WRITTEN REQUEST: Reproduce the items below word for word, from the line containing "The image size is (944, 590)." through the line containing "click(x=328, y=5)", including both of those lines.

TASK DATA:
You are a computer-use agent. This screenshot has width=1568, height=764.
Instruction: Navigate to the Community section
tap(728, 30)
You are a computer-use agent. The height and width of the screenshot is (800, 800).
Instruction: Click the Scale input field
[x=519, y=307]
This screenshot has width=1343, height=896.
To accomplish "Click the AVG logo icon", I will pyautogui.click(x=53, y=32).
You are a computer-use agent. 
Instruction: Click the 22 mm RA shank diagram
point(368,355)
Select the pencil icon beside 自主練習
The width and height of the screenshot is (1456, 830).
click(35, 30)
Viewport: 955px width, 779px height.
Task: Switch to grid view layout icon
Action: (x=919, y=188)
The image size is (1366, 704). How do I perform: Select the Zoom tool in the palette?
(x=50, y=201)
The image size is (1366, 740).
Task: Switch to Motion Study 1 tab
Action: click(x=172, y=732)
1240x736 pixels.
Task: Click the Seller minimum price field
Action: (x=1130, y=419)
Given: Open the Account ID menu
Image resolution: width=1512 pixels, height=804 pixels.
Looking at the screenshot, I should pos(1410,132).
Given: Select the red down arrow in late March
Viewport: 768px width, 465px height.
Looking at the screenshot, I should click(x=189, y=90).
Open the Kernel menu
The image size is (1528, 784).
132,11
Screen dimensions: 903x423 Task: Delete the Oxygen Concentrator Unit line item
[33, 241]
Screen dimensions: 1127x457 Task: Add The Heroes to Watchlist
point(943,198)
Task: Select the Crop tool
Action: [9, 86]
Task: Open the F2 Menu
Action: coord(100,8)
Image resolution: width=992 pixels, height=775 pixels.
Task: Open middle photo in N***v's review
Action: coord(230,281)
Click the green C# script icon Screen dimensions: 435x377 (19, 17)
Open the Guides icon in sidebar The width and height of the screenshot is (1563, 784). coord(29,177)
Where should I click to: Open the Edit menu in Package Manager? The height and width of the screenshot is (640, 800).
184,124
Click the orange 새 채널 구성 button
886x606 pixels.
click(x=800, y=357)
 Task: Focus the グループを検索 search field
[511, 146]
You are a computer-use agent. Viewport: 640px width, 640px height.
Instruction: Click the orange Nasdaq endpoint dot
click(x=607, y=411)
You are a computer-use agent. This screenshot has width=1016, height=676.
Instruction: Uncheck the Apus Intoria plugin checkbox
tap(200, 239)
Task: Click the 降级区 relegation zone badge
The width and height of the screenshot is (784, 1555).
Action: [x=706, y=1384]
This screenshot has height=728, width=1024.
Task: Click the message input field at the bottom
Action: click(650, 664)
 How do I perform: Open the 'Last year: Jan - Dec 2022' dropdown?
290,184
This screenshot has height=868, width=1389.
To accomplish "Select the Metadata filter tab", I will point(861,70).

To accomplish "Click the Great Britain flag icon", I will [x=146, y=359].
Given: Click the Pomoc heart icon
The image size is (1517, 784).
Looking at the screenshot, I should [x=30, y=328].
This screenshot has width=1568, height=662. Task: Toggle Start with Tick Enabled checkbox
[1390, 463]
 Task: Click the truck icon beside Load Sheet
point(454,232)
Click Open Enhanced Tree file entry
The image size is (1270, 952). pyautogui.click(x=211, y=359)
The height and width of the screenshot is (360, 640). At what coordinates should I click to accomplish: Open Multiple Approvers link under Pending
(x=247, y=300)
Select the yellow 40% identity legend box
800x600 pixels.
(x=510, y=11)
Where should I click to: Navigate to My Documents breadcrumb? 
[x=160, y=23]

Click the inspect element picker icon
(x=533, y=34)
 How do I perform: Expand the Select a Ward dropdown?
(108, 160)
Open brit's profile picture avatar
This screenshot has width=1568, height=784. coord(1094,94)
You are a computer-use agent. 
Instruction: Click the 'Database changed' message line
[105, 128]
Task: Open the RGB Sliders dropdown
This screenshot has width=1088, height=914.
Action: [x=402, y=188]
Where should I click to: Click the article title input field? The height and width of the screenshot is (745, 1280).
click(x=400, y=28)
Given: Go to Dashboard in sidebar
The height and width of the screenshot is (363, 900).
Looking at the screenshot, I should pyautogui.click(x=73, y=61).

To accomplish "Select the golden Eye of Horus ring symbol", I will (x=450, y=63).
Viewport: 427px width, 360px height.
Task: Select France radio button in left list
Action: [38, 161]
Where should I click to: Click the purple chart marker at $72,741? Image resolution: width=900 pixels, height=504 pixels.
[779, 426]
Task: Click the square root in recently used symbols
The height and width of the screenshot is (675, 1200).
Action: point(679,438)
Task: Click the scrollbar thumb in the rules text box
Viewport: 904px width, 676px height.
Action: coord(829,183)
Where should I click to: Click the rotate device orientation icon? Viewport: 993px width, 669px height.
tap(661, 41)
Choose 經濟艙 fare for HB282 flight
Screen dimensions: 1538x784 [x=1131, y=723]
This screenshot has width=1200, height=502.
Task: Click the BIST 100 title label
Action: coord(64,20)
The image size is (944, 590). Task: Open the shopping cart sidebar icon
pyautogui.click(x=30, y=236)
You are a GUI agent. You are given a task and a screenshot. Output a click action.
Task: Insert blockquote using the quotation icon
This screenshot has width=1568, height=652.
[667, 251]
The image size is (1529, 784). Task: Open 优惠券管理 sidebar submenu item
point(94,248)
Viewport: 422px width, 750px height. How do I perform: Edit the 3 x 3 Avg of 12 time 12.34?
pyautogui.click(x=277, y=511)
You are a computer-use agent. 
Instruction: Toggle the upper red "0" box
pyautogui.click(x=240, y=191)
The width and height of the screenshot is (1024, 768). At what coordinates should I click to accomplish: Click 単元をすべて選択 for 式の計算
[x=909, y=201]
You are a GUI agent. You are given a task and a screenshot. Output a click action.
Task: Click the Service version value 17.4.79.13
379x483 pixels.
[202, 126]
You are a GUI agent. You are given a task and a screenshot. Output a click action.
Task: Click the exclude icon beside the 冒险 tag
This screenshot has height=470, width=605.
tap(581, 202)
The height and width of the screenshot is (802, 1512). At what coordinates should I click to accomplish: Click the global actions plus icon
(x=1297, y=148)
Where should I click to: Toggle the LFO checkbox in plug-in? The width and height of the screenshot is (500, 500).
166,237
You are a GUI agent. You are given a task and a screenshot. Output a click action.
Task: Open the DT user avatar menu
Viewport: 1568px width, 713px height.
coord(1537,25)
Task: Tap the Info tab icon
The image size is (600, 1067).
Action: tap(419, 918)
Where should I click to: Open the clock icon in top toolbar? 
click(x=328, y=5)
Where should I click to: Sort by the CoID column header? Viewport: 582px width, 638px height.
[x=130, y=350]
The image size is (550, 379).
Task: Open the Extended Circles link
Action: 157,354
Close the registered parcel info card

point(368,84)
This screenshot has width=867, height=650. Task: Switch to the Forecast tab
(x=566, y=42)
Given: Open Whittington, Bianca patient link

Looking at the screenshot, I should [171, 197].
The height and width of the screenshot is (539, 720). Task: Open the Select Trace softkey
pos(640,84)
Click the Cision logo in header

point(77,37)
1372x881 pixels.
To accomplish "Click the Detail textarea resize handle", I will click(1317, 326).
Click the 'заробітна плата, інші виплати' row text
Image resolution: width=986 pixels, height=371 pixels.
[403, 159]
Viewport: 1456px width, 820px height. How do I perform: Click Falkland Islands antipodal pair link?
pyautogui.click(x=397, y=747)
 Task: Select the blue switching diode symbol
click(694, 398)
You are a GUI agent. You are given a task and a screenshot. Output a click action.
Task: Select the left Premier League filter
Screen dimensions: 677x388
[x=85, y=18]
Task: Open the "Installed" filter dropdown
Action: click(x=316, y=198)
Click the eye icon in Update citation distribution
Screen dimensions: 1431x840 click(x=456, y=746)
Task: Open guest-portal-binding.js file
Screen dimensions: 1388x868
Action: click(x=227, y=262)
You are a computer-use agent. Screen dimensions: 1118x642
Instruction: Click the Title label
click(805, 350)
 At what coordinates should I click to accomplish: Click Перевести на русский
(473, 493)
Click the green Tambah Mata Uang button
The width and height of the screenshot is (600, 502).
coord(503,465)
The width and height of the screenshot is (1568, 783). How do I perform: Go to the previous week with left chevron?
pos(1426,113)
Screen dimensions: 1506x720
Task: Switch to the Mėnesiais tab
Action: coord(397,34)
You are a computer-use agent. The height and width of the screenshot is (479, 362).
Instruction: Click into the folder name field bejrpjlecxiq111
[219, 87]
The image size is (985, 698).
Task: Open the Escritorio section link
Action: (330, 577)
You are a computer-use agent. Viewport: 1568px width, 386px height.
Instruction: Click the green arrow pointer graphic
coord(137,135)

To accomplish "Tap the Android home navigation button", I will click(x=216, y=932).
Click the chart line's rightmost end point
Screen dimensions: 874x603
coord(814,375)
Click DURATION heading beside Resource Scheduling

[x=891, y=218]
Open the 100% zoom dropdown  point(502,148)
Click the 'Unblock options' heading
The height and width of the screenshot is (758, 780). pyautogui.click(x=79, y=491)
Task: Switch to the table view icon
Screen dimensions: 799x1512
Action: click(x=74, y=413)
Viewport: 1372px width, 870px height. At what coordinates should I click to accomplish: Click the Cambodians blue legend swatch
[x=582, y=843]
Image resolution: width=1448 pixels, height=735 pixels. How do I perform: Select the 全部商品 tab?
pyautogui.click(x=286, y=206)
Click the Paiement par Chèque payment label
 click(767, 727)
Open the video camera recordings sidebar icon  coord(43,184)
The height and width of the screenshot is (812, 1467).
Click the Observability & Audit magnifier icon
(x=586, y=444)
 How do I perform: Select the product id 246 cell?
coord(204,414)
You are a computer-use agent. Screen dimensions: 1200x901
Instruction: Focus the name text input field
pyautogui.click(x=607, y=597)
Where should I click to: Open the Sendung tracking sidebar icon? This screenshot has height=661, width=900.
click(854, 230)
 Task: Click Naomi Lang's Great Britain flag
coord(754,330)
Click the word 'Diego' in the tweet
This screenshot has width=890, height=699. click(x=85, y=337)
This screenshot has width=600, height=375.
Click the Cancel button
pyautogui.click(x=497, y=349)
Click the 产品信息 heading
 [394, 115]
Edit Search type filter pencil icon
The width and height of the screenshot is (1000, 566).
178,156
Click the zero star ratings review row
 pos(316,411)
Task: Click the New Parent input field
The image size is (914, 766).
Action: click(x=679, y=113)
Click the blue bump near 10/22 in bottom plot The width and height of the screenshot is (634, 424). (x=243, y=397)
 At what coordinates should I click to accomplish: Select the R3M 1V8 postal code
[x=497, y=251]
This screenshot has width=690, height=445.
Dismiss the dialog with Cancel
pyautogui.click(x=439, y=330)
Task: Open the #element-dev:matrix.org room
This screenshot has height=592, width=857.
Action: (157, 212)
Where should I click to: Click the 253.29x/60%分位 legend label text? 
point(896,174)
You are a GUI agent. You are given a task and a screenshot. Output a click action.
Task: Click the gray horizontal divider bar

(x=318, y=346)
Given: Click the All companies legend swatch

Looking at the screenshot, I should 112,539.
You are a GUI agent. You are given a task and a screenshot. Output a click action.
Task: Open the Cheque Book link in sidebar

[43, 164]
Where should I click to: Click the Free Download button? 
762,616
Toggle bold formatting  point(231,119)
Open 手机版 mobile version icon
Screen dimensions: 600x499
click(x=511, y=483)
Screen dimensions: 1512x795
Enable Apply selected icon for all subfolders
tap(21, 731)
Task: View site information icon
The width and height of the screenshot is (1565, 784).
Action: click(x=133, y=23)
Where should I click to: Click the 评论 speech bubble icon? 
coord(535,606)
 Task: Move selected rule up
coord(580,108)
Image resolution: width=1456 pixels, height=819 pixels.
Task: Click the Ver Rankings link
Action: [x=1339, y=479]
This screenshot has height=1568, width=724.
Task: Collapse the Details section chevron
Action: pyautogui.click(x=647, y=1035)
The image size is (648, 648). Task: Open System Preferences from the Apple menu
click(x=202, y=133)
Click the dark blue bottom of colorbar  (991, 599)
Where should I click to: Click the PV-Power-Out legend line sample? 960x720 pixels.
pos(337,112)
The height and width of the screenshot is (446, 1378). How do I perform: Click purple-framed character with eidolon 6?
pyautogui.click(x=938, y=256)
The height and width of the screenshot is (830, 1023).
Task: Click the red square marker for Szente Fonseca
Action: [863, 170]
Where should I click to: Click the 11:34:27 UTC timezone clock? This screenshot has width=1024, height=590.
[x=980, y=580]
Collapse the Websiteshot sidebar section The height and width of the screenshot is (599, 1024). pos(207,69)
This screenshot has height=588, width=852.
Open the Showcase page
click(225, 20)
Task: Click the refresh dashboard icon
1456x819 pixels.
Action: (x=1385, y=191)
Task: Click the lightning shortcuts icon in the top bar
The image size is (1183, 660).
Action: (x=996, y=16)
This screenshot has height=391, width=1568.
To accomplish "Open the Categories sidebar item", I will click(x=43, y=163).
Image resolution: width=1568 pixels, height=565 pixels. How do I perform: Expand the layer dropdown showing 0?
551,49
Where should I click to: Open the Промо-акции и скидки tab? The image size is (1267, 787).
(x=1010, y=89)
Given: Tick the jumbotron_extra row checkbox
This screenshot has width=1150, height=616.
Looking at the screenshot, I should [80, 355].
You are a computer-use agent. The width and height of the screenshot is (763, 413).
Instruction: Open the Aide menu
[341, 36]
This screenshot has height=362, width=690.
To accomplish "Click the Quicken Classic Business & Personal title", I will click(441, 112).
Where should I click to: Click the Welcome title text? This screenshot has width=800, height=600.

FULL SOLUTION:
The image size is (944, 590). Task: Open the shopping cart sidebar icon
pyautogui.click(x=30, y=236)
You are a GUI agent. You are given a task and a screenshot. Output a click action.
Task: Insert blockquote using the quotation icon
This screenshot has width=1568, height=652.
[667, 251]
The image size is (1529, 784). Task: Open 优惠券管理 sidebar submenu item
point(94,248)
Viewport: 422px width, 750px height. How do I perform: Edit the 3 x 3 Avg of 12 time 12.34?
pyautogui.click(x=277, y=511)
You are a computer-use agent. 
Instruction: Toggle the upper red "0" box
pyautogui.click(x=240, y=191)
The width and height of the screenshot is (1024, 768). At what coordinates should I click to accomplish: Click 単元をすべて選択 for 式の計算
[x=909, y=201]
You are a GUI agent. You are given a task and a screenshot. Output a click action.
Task: Click the Service version value 17.4.79.13
379x483 pixels.
[202, 126]
You are a GUI agent. You are given a task and a screenshot. Output a click action.
Task: Click the exclude icon beside the 冒险 tag
This screenshot has height=470, width=605.
tap(581, 202)
The height and width of the screenshot is (802, 1512). At what coordinates should I click to accomplish: Click the global actions plus icon
(x=1297, y=148)
Where should I click to: Toggle the LFO checkbox in plug-in? The width and height of the screenshot is (500, 500).
166,237
You are a GUI agent. You are given a task and a screenshot. Output a click action.
Task: Open the DT user avatar menu
Viewport: 1568px width, 713px height.
coord(1537,25)
Task: Tap the Info tab icon
The image size is (600, 1067).
Action: tap(419, 918)
Where should I click to: Open the clock icon in top toolbar? 
click(x=328, y=5)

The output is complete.